Nonreciprocal Thermophotonic Cooling
Daniel Cui, Parthiban Santhanam, Aaswath P. Raman

TL;DR
This paper introduces a nonreciprocal intermediate layer in thermophotonic cooling devices, significantly enhancing cooling power density and efficiency by controlling thermal radiation flow.
Contribution
It demonstrates that a nonreciprocal radiative heat shield can circumvent tradeoffs in thermophotonic cooling, improving performance over reciprocal filters.
Findings
Nonreciprocal layer improves cooling power density by nearly tenfold at ΔT=50K.
The nonreciprocal filter maintains COP benefits while enhancing cooling power.
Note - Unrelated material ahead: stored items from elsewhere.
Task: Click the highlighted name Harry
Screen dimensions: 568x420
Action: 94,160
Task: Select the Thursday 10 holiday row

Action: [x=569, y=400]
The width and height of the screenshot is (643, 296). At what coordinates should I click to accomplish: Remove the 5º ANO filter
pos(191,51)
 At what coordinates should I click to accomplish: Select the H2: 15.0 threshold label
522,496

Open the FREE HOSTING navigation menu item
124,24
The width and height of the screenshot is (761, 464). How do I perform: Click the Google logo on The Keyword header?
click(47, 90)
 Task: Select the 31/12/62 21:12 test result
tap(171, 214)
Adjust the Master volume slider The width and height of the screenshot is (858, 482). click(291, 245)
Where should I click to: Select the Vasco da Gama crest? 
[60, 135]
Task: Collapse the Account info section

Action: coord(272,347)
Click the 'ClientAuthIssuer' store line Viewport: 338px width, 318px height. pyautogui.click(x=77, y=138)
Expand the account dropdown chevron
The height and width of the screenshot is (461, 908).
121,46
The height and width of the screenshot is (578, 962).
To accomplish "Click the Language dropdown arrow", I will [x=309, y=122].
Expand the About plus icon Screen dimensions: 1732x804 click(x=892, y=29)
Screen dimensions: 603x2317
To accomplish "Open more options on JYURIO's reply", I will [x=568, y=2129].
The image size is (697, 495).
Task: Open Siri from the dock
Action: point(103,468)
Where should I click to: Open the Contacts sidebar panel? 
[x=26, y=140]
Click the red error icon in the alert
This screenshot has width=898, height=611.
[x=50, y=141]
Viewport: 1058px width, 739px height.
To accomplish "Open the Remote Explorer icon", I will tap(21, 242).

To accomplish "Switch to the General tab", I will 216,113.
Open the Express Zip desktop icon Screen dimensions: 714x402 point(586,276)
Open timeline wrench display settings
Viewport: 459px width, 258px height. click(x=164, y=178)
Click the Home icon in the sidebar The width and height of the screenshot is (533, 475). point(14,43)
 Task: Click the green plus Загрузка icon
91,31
Enhancements of ~50% in cooling power density and COP across ΔT=50K to 100K.
Abstract
Solid-state cooling via electroluminescent emission from light-emitting diodes is a promising alternative to thermoelectric and vapor-compression refrigeration, but practical performance remains limited by nonradiative losses and unfavorable tradeoffs between efficiency and cooling power. Thermophotonic (TPX) architectures partially address this by recycling PV-generated power back to the LED, improving the coefficient of performance (COP) but introducing a parasitic backward photon flux from the PV that reduces the cooling power density. Here we show that this tradeoff can be circumvented by inserting a nonreciprocal semi-transparent intermediate layer that violates Kirchhoff's law of thermal radiation. The layer permits unity transmission from the LED to the PV while fully absorbing the backward PV flux, functioning as a radiative heat shield that re-emits toward the LED at a lower…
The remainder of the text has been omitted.